We are at a point in our generation, and in our country, where there’s a loneliness epidemic. If I can help someone feel less alone, even in the tiniest way, even just one reader, that makes me feel really, really good.
“A Sense of Therapy”
Stacy Raine:
I can totally see that. As I was reading it, it almost felt therapeutic, because I kept thinking, wow, we went through a lot.
Charlie Wells:
Other people did this stuff, right? We’re not alone.
I think one of the things is that we don’t talk to each other a lot — even about these more everyday milestones that we hit. Because of my job as a personal finance reporter, I get the pleasure of talking about these milestones.
I get to call people the day after they’ve lost their jobs and talk about it. I’ve been laid off before, and you realize, okay, this other person went through something like me.
I’ve talked to people about marriages and divorces, about preparing for some of the worst moments and some of the best moments of their lives. And that, I think, has been helpful.
I hope that if people read about these milestones in other people’s lives — these challenges — they’ll feel better about what they’ve done, what they’ve gone through, what they’ve had to cope with, and what they’ve accomplished too. Because these are real accomplishments.
Stacy Raine:
Yeah, and that’s kind of what I was feeling too — just going through all the things that we, as a generation and as a world, went through.
I don’t know that I’ve ever really sat back and thought to myself, look at what we lived through.
I was new in college when 9/11 happened.
I had just started one of my early jobs when the 2008 financial crisis happened.
And I remember thinking, I’ve only been here a month — am I going to get let go?
Those were big things, and I don’t think I ever paused to think about what we went through together. In that way, it does feel therapeutic.
You’re leading people down memory lane as they read your book.
How do you feel about that?
“Taking a Beat” and Perspective
Charlie Wells:
I think it’s a big responsibility. I hope I did it justice.
I think a lot of these moments matter so much to people. Taking a beat, taking a pause — we don’t always do that because we are incredibly busy.

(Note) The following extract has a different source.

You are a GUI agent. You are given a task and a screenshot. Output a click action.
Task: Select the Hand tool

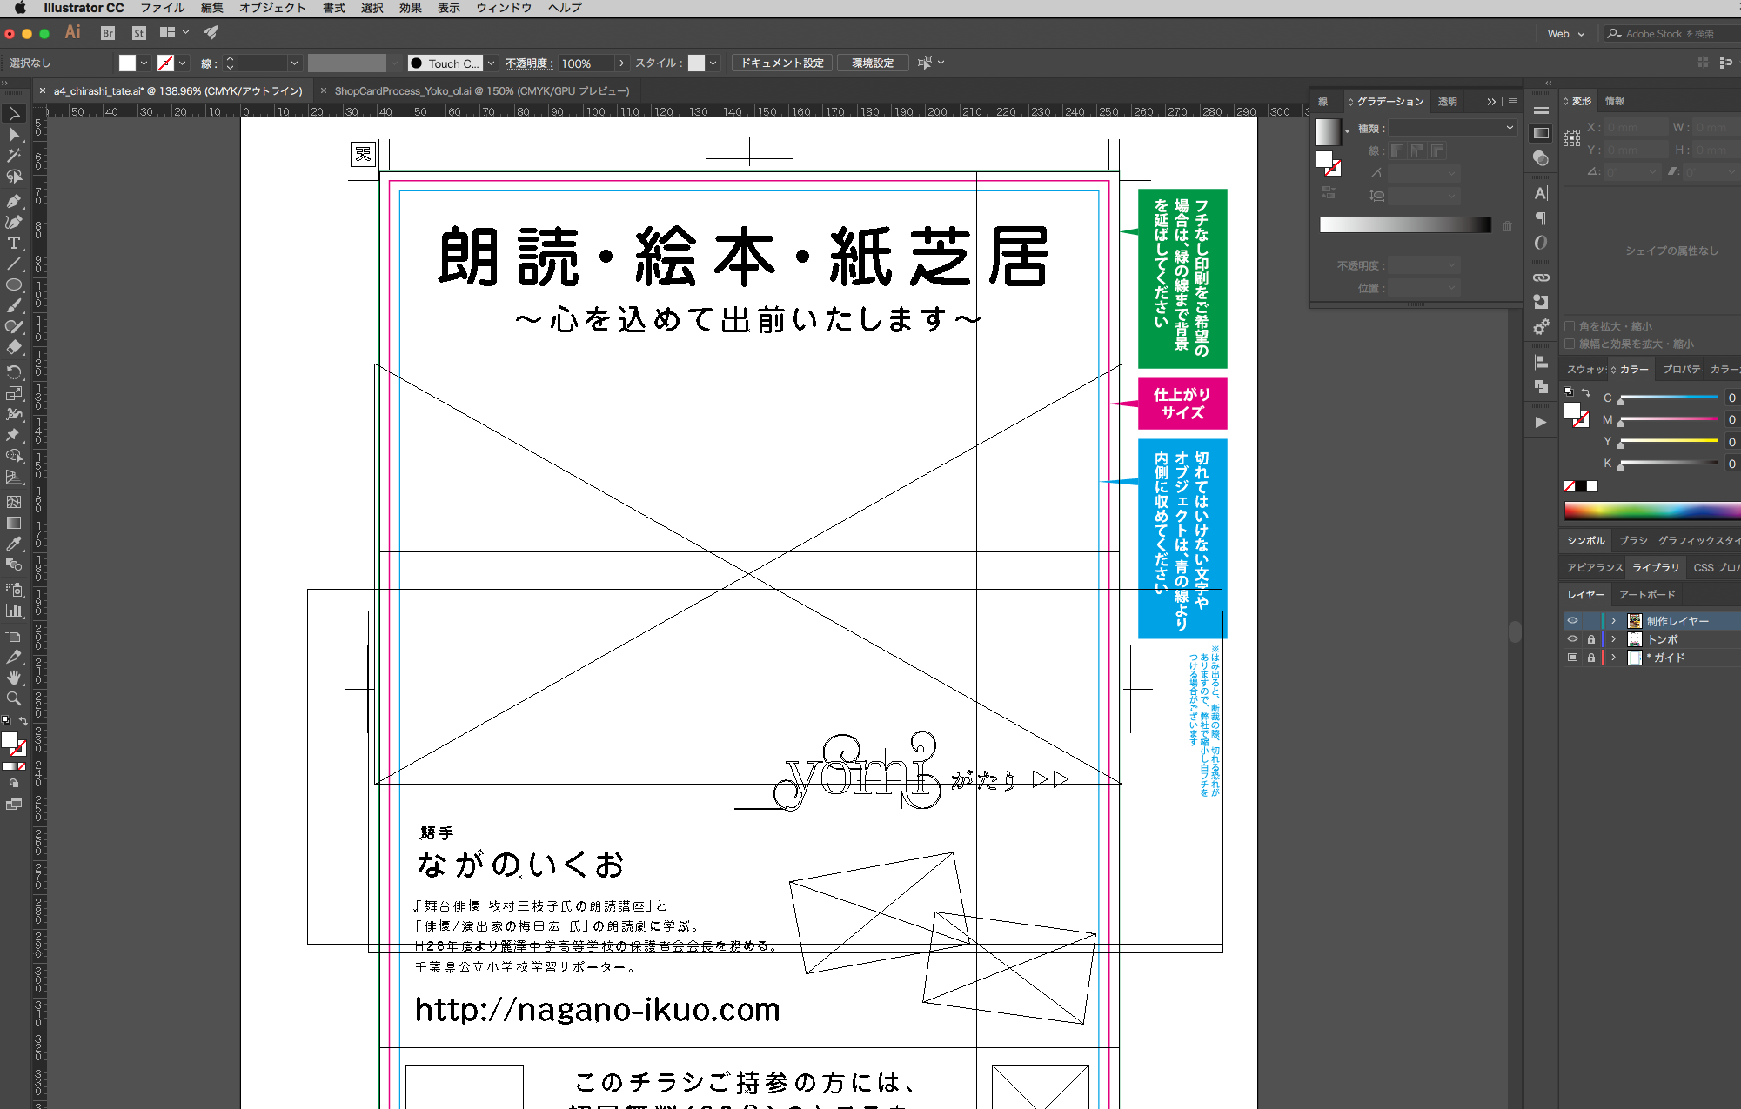(14, 678)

There are way more distractions in life now than there were for other generations.
Sometimes it’s about opening a book, or not even opening a book, just taking a walk, stepping away from the computer.
That’s something I talk about with a lot of experts in my day job.
Stacy Raine:
Yeah.
Charlie Wells:
Put the phone down. Shut the laptop. Go on the walk.

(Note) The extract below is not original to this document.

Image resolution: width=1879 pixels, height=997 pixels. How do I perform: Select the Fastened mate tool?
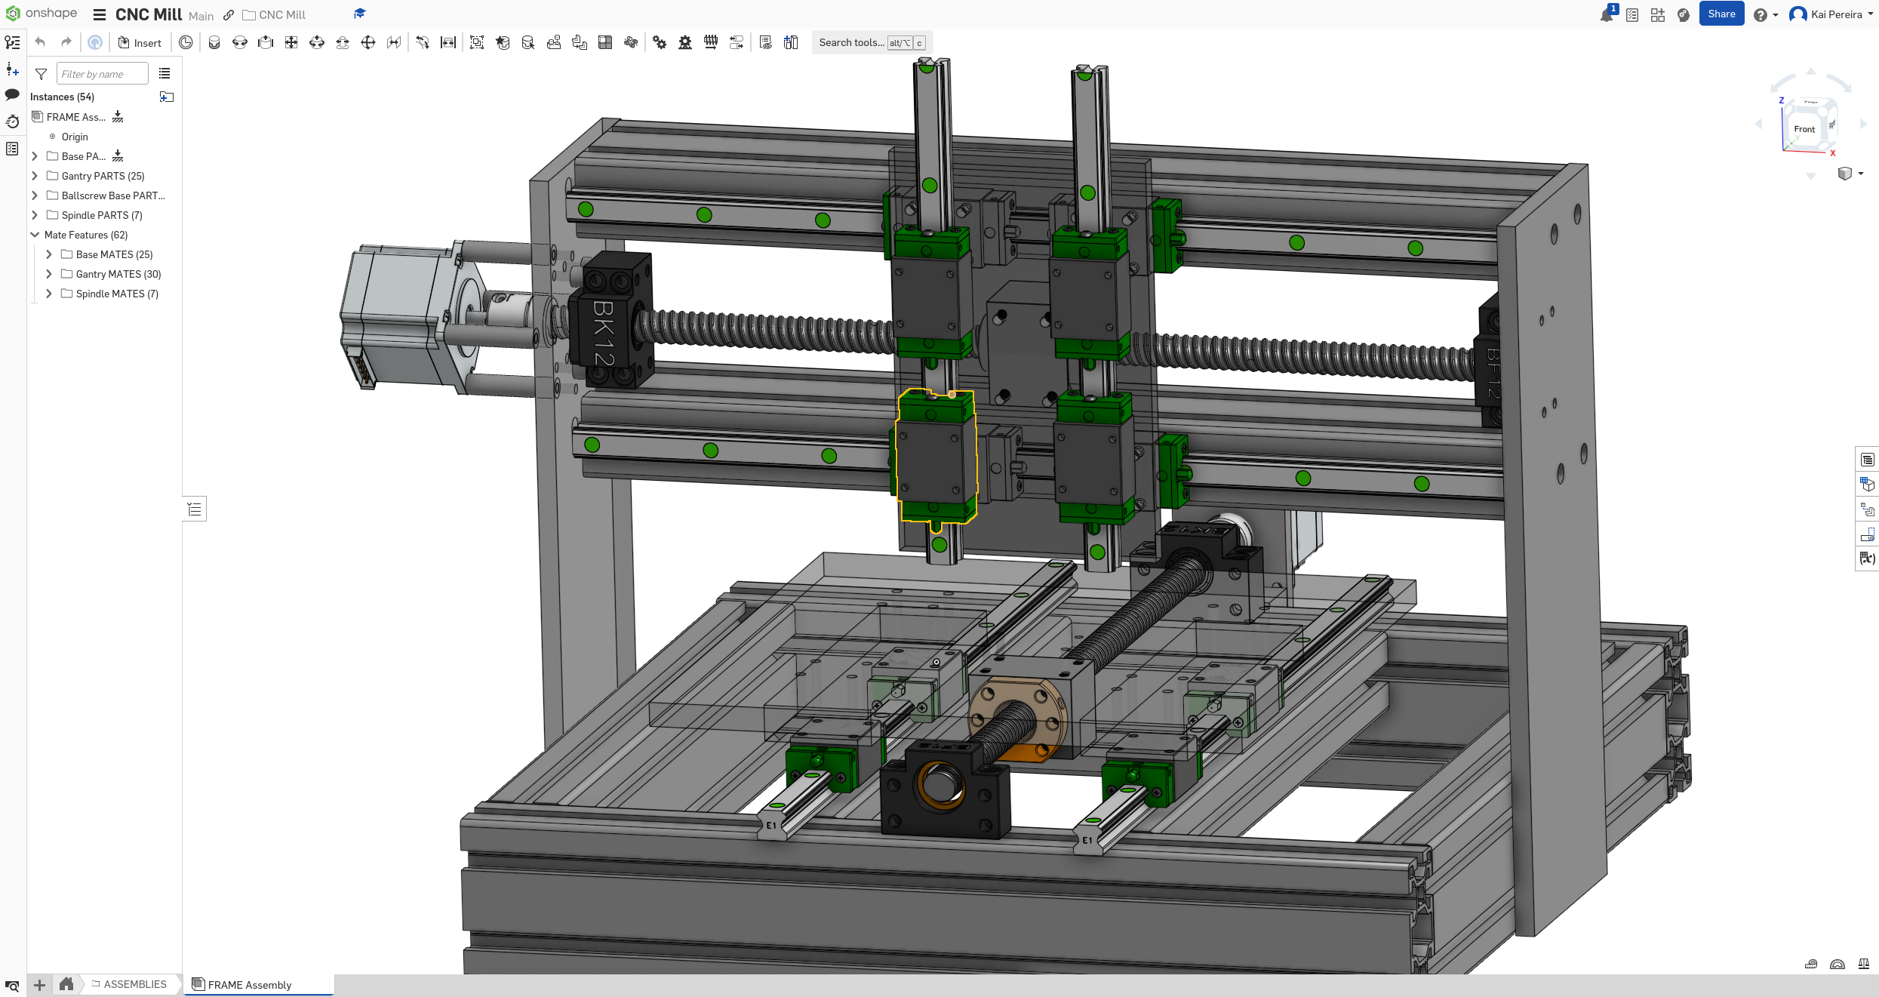214,43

I think taking a little bit of a beat, taking a little bit of reflection, and looking back is really important, especially as we hit the next phase of life.
Whether that’s parenthood, midlife, or leadership — wherever it is in the country, wherever it is in a company, or wherever it is in the home.
Having that perspective and taking that moment is really important. I think now is a good time to do it.
“What Do You Wish For Our Millennial Generation?”
Stacy Raine:
So on that note, you’ve written a book about us millennials.
You’ve done a lot of research, and I know you’ve learned a lot through this process.
What do you wish for our millennial generation as we move forward?
Charlie Wells:
I hope that we can bring back the optimism we once felt, along with our ability to change. I think those two things really go hand in hand.
We have a lot of optimistic memories from childhood, but we’ve also dealt with a great deal of change over time.
Realizing and celebrating the fact that you can handle big change is incredibly powerful.
I think that realization can actually make us more optimistic.
It becomes a virtuous cycle, and I hope those two things can go together.
Stacy Raine:
Charlie, thank you so much for joining me on Tell Me What It’s Like to talk about us millennials, what we’ve been through, and where we’re going.
Charlie Wells:
Thank you so much for having me. It was a pleasure.